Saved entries
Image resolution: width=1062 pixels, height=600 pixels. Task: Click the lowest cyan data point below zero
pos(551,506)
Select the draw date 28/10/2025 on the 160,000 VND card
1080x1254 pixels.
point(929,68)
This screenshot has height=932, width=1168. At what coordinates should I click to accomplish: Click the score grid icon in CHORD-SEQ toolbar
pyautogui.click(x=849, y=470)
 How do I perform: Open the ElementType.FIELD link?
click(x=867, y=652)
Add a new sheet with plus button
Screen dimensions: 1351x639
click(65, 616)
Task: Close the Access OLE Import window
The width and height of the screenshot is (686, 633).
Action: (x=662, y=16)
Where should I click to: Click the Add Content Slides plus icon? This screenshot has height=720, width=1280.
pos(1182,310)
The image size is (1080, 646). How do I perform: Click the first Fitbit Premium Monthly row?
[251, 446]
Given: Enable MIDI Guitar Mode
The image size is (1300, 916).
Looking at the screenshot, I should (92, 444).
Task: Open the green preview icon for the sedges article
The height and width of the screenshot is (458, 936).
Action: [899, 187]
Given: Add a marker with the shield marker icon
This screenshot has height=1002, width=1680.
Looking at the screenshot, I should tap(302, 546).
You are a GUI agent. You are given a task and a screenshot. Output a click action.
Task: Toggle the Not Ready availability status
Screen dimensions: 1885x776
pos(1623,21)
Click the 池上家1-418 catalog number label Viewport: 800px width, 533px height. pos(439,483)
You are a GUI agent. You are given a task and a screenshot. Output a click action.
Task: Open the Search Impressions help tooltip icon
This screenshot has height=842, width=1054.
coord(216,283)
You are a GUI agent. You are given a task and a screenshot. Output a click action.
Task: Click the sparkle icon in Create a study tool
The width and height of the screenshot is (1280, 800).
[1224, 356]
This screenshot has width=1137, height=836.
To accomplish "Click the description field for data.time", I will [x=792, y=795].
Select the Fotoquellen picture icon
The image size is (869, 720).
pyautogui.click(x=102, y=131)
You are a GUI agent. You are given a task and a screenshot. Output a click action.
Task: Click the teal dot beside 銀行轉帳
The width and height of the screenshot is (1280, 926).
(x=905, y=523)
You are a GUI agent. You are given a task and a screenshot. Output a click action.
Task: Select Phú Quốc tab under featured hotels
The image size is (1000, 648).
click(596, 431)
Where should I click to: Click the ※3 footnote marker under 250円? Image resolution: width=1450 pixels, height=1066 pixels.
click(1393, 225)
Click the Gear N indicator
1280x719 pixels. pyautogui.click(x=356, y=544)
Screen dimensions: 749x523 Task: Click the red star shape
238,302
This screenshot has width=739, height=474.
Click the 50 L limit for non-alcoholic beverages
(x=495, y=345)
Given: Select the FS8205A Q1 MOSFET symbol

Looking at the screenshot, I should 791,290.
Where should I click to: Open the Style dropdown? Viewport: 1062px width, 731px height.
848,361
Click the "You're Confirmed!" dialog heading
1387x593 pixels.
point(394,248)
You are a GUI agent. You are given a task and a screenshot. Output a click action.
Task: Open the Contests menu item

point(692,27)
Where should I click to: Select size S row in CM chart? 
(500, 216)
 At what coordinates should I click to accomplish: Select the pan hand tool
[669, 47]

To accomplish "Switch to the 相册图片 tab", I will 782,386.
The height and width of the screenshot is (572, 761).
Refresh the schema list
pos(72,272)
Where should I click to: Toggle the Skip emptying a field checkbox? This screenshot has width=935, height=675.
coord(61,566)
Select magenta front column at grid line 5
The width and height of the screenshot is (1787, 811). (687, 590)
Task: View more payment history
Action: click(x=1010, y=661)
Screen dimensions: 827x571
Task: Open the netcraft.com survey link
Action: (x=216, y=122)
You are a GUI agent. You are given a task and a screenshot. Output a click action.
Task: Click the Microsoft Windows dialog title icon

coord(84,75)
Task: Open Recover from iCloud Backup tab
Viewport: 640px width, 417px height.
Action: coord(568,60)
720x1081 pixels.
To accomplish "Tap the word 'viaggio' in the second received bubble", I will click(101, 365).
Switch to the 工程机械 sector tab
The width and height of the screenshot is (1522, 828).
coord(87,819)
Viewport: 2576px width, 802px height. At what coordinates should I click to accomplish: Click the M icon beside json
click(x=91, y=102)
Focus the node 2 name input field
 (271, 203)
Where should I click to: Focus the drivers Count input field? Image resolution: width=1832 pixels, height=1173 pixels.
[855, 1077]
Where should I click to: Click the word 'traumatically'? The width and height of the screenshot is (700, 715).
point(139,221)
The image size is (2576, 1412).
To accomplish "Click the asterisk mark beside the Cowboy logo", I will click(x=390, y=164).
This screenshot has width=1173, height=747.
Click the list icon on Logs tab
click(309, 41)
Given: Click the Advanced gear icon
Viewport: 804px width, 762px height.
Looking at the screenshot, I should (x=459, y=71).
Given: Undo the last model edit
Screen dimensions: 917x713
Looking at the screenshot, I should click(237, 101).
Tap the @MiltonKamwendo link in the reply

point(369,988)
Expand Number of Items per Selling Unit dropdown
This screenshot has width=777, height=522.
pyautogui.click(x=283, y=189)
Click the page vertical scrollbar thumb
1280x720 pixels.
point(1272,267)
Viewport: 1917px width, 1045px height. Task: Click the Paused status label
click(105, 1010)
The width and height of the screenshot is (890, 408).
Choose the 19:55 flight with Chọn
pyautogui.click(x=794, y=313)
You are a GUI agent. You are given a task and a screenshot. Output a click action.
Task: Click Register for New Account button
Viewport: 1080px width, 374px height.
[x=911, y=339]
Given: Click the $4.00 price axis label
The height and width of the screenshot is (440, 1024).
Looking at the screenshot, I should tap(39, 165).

What is required -
Nothing in the records above may differ in your copy; retype them in full.

Answer space -
Image resolution: width=1062 pixels, height=600 pixels. Task: Click the lowest cyan data point below zero
pos(551,506)
Select the draw date 28/10/2025 on the 160,000 VND card
1080x1254 pixels.
point(929,68)
This screenshot has height=932, width=1168. At what coordinates should I click to accomplish: Click the score grid icon in CHORD-SEQ toolbar
pyautogui.click(x=849, y=470)
 How do I perform: Open the ElementType.FIELD link?
click(x=867, y=652)
Add a new sheet with plus button
Screen dimensions: 1351x639
click(65, 616)
Task: Close the Access OLE Import window
The width and height of the screenshot is (686, 633).
Action: (x=662, y=16)
Where should I click to: Click the Add Content Slides plus icon? This screenshot has height=720, width=1280.
pos(1182,310)
The image size is (1080, 646). How do I perform: Click the first Fitbit Premium Monthly row?
[251, 446]
Given: Enable MIDI Guitar Mode
The image size is (1300, 916).
Looking at the screenshot, I should (92, 444).
Task: Open the green preview icon for the sedges article
The height and width of the screenshot is (458, 936).
Action: [899, 187]
Given: Add a marker with the shield marker icon
This screenshot has height=1002, width=1680.
Looking at the screenshot, I should tap(302, 546).
You are a GUI agent. You are given a task and a screenshot. Output a click action.
Task: Toggle the Not Ready availability status
Screen dimensions: 1885x776
pos(1623,21)
Click the 池上家1-418 catalog number label Viewport: 800px width, 533px height. pos(439,483)
You are a GUI agent. You are given a task and a screenshot. Output a click action.
Task: Open the Search Impressions help tooltip icon
This screenshot has height=842, width=1054.
coord(216,283)
You are a GUI agent. You are given a task and a screenshot. Output a click action.
Task: Click the sparkle icon in Create a study tool
The width and height of the screenshot is (1280, 800).
[1224, 356]
This screenshot has width=1137, height=836.
To accomplish "Click the description field for data.time", I will [x=792, y=795].
Select the Fotoquellen picture icon
The image size is (869, 720).
pyautogui.click(x=102, y=131)
You are a GUI agent. You are given a task and a screenshot. Output a click action.
Task: Click the teal dot beside 銀行轉帳
The width and height of the screenshot is (1280, 926).
(x=905, y=523)
You are a GUI agent. You are given a task and a screenshot. Output a click action.
Task: Select Phú Quốc tab under featured hotels
The image size is (1000, 648).
click(596, 431)
Where should I click to: Click the ※3 footnote marker under 250円? Image resolution: width=1450 pixels, height=1066 pixels.
click(1393, 225)
Click the Gear N indicator
1280x719 pixels. pyautogui.click(x=356, y=544)
Screen dimensions: 749x523 Task: Click the red star shape
238,302
This screenshot has width=739, height=474.
Click the 50 L limit for non-alcoholic beverages
(x=495, y=345)
Given: Select the FS8205A Q1 MOSFET symbol

Looking at the screenshot, I should 791,290.
Where should I click to: Open the Style dropdown? Viewport: 1062px width, 731px height.
848,361
Click the "You're Confirmed!" dialog heading
1387x593 pixels.
point(394,248)
You are a GUI agent. You are given a task and a screenshot. Output a click action.
Task: Open the Contests menu item

point(692,27)
Where should I click to: Select size S row in CM chart? 
(500, 216)
 At what coordinates should I click to accomplish: Select the pan hand tool
[669, 47]

To accomplish "Switch to the 相册图片 tab", I will 782,386.
The height and width of the screenshot is (572, 761).
Refresh the schema list
pos(72,272)
Where should I click to: Toggle the Skip emptying a field checkbox? This screenshot has width=935, height=675.
coord(61,566)
Select magenta front column at grid line 5
The width and height of the screenshot is (1787, 811). (687, 590)
Task: View more payment history
Action: click(x=1010, y=661)
Screen dimensions: 827x571
Task: Open the netcraft.com survey link
Action: (x=216, y=122)
You are a GUI agent. You are given a task and a screenshot. Output a click action.
Task: Click the Microsoft Windows dialog title icon

coord(84,75)
Task: Open Recover from iCloud Backup tab
Viewport: 640px width, 417px height.
Action: coord(568,60)
720x1081 pixels.
To accomplish "Tap the word 'viaggio' in the second received bubble", I will click(101, 365).
Switch to the 工程机械 sector tab
The width and height of the screenshot is (1522, 828).
coord(87,819)
Viewport: 2576px width, 802px height. At what coordinates should I click to accomplish: Click the M icon beside json
click(x=91, y=102)
Focus the node 2 name input field
 (271, 203)
Where should I click to: Focus the drivers Count input field? Image resolution: width=1832 pixels, height=1173 pixels.
[855, 1077]
Where should I click to: Click the word 'traumatically'? The width and height of the screenshot is (700, 715).
point(139,221)
The image size is (2576, 1412).
To accomplish "Click the asterisk mark beside the Cowboy logo", I will click(x=390, y=164).
This screenshot has width=1173, height=747.
Click the list icon on Logs tab
click(309, 41)
Given: Click the Advanced gear icon
Viewport: 804px width, 762px height.
Looking at the screenshot, I should (x=459, y=71).
Given: Undo the last model edit
Screen dimensions: 917x713
Looking at the screenshot, I should click(237, 101).
Tap the @MiltonKamwendo link in the reply

point(369,988)
Expand Number of Items per Selling Unit dropdown
This screenshot has width=777, height=522.
pyautogui.click(x=283, y=189)
Click the page vertical scrollbar thumb
1280x720 pixels.
point(1272,267)
Viewport: 1917px width, 1045px height. Task: Click the Paused status label
click(105, 1010)
The width and height of the screenshot is (890, 408).
Choose the 19:55 flight with Chọn
pyautogui.click(x=794, y=313)
You are a GUI agent. You are given a task and a screenshot. Output a click action.
Task: Click Register for New Account button
Viewport: 1080px width, 374px height.
[x=911, y=339]
Given: Click the $4.00 price axis label
The height and width of the screenshot is (440, 1024).
Looking at the screenshot, I should tap(39, 165).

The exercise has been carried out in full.